>>>>>

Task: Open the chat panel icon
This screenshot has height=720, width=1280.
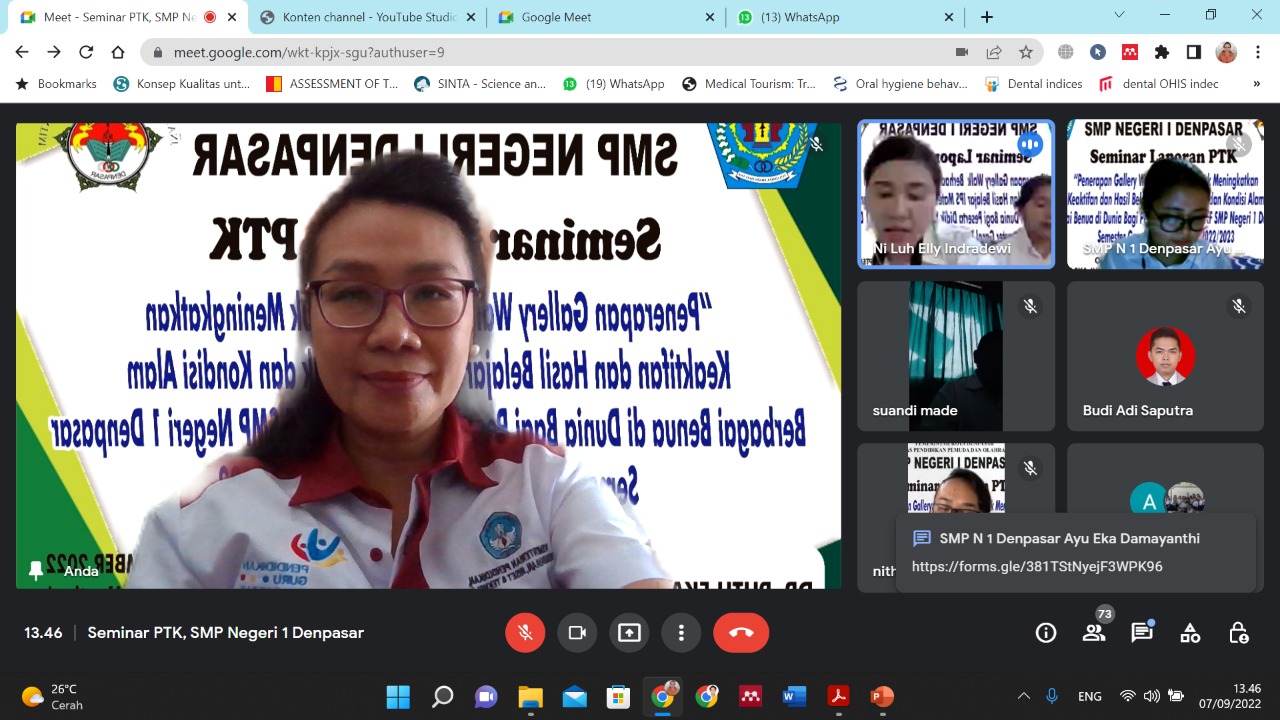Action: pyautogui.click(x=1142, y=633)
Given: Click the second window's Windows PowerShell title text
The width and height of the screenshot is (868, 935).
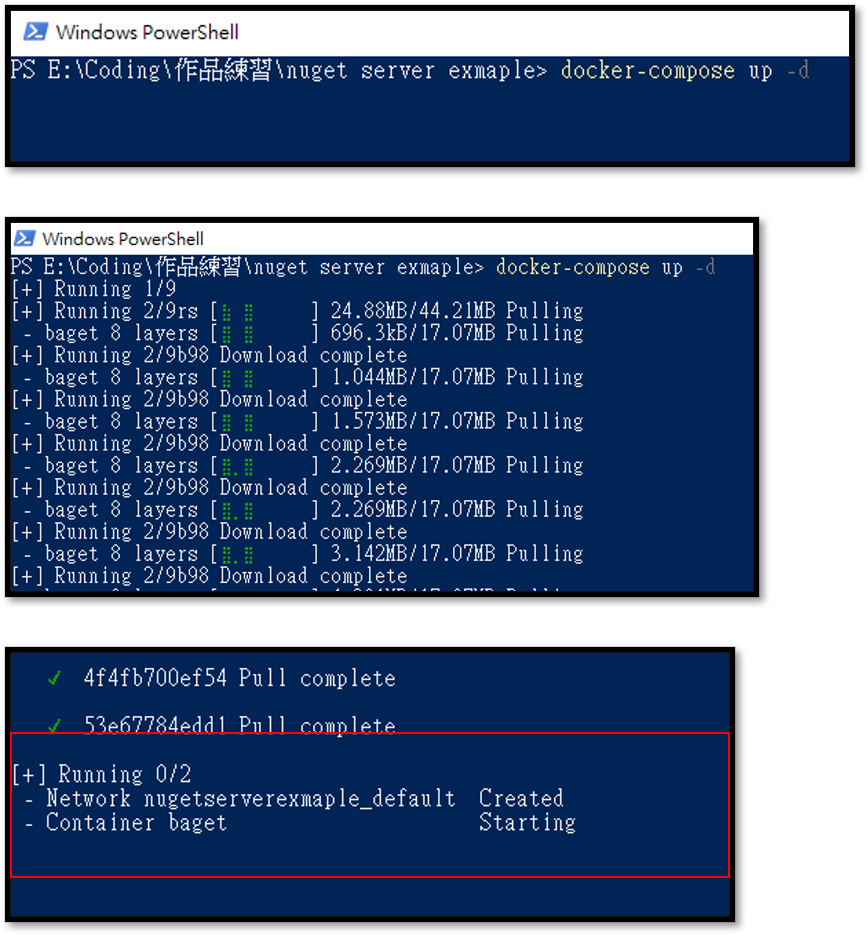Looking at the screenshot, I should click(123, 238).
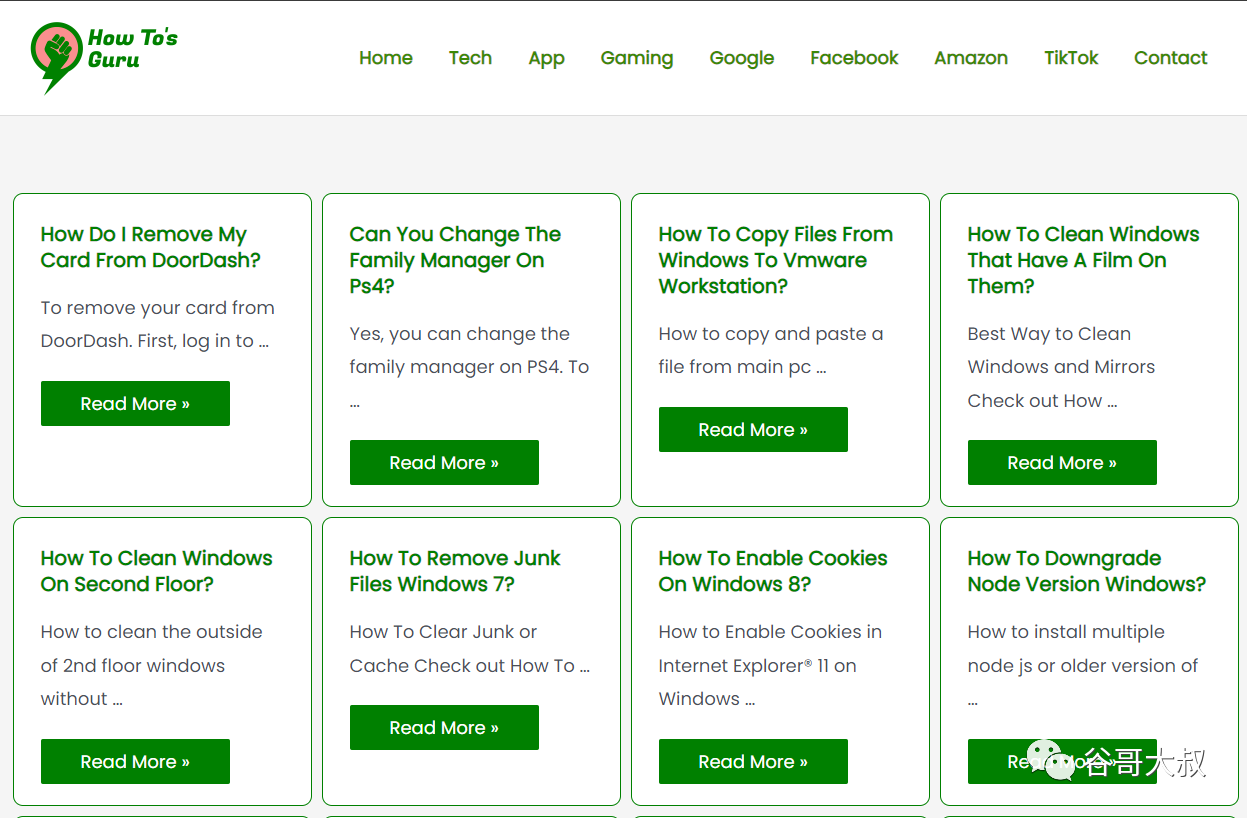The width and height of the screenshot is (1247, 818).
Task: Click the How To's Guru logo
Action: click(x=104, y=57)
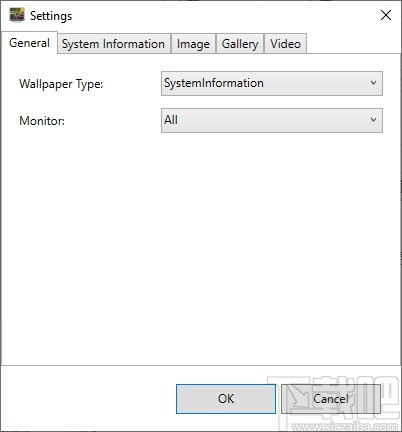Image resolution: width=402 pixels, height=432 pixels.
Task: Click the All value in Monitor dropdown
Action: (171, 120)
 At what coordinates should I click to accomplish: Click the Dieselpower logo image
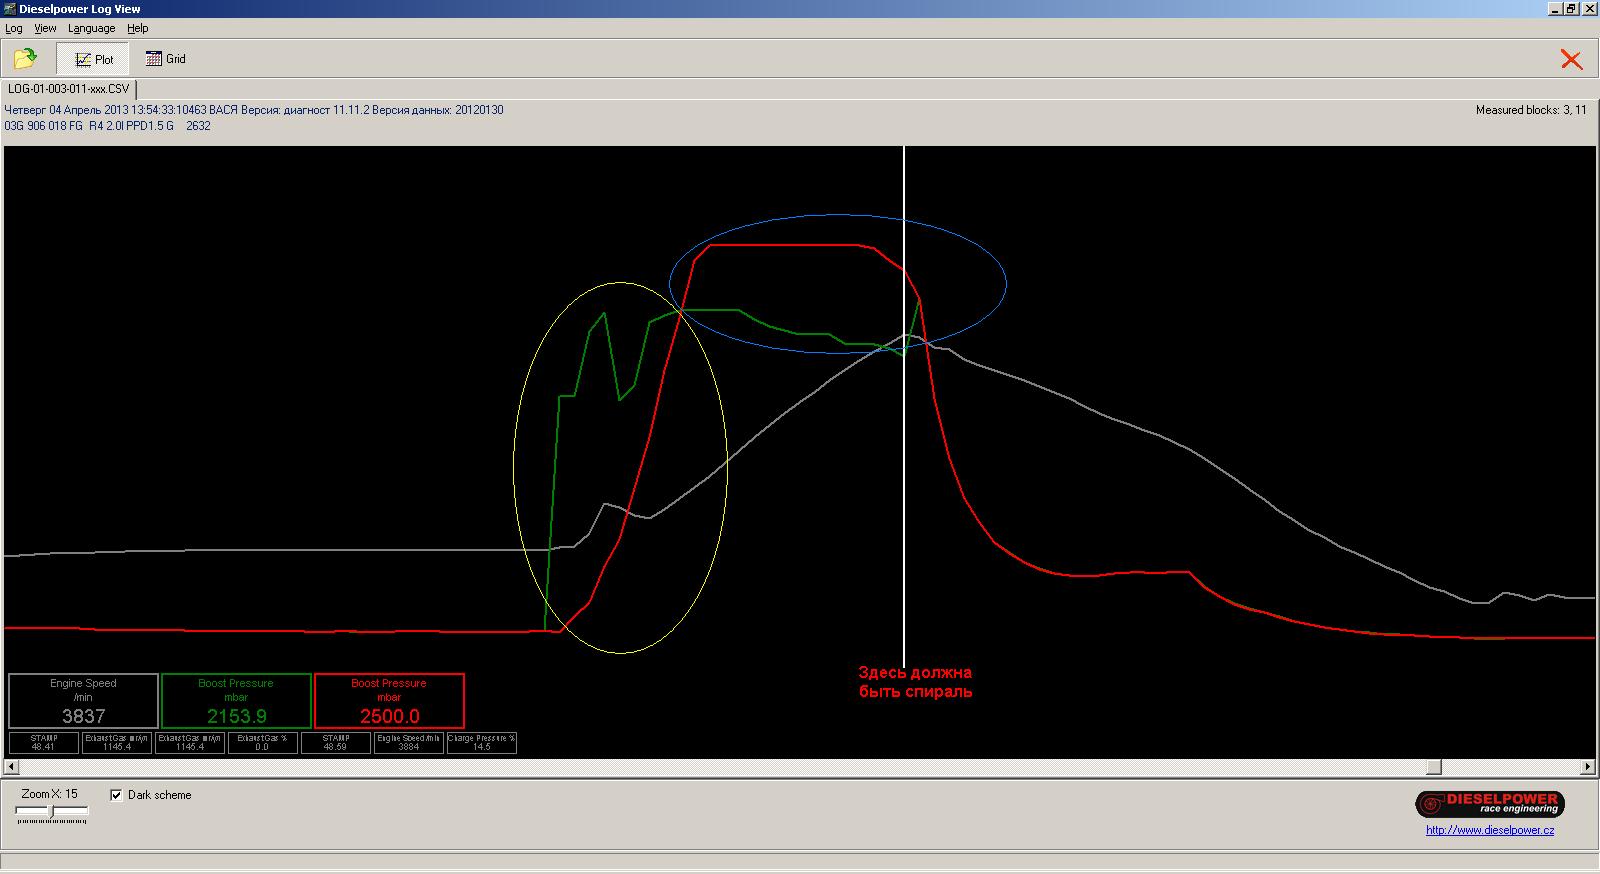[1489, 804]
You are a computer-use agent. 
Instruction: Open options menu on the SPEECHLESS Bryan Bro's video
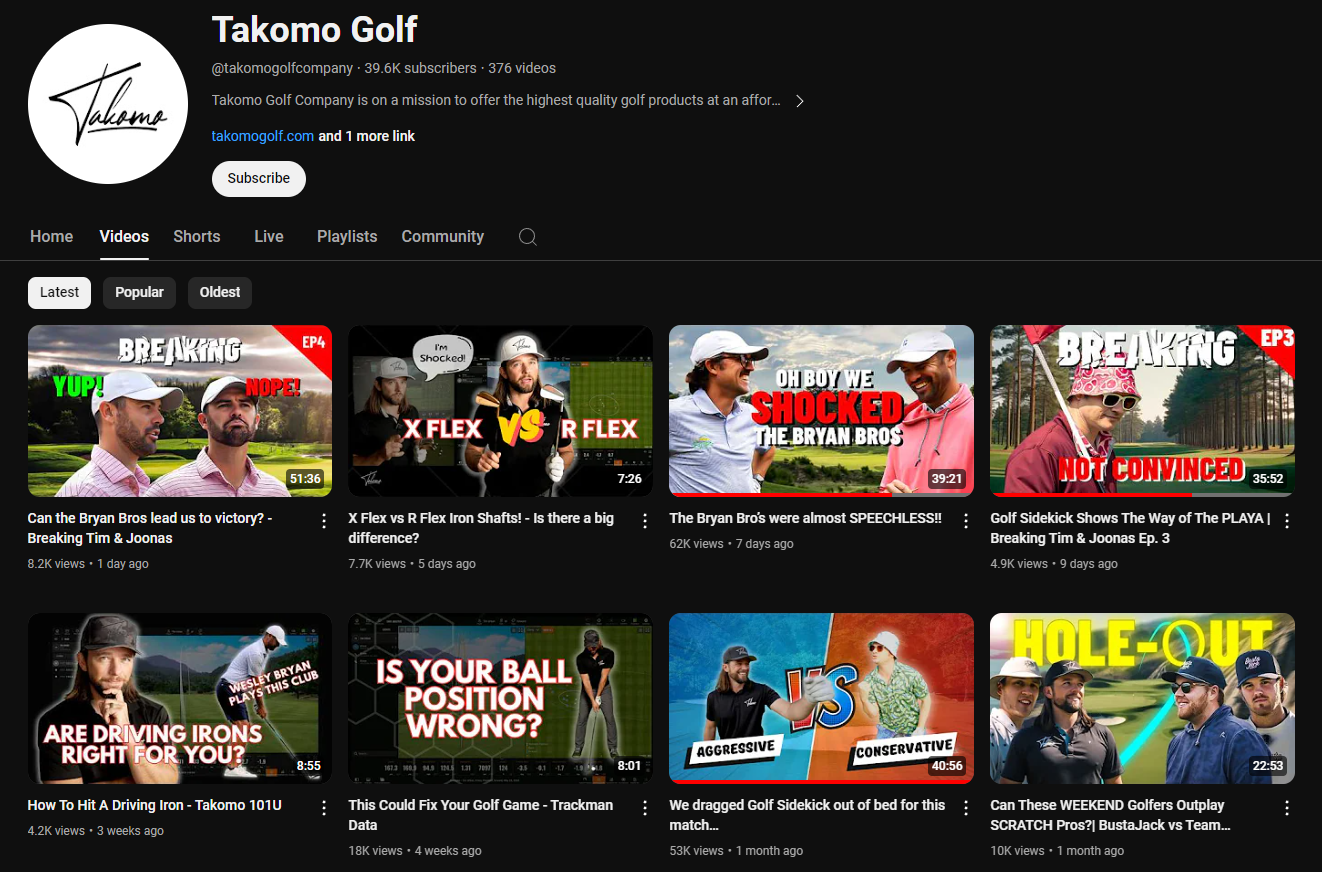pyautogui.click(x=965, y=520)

<<<<<

Assigned task.
Restate the material above word for word, so that nothing changes except that the pictures are gone.

Answer to this task.
Task: Open the chat panel icon
This screenshot has height=720, width=1280.
Action: pyautogui.click(x=1142, y=633)
Given: Click the second window's Windows PowerShell title text
The width and height of the screenshot is (868, 935).
Looking at the screenshot, I should click(123, 238).
The width and height of the screenshot is (1247, 818).
Task: Click the How To's Guru logo
Action: click(x=104, y=57)
Image resolution: width=402 pixels, height=432 pixels.
Task: Click the All value in Monitor dropdown
Action: (171, 120)
 At what coordinates should I click to accomplish: Click the Dieselpower logo image
[1489, 804]
You are a computer-use agent. 
Instruction: Open options menu on the SPEECHLESS Bryan Bro's video
pyautogui.click(x=965, y=520)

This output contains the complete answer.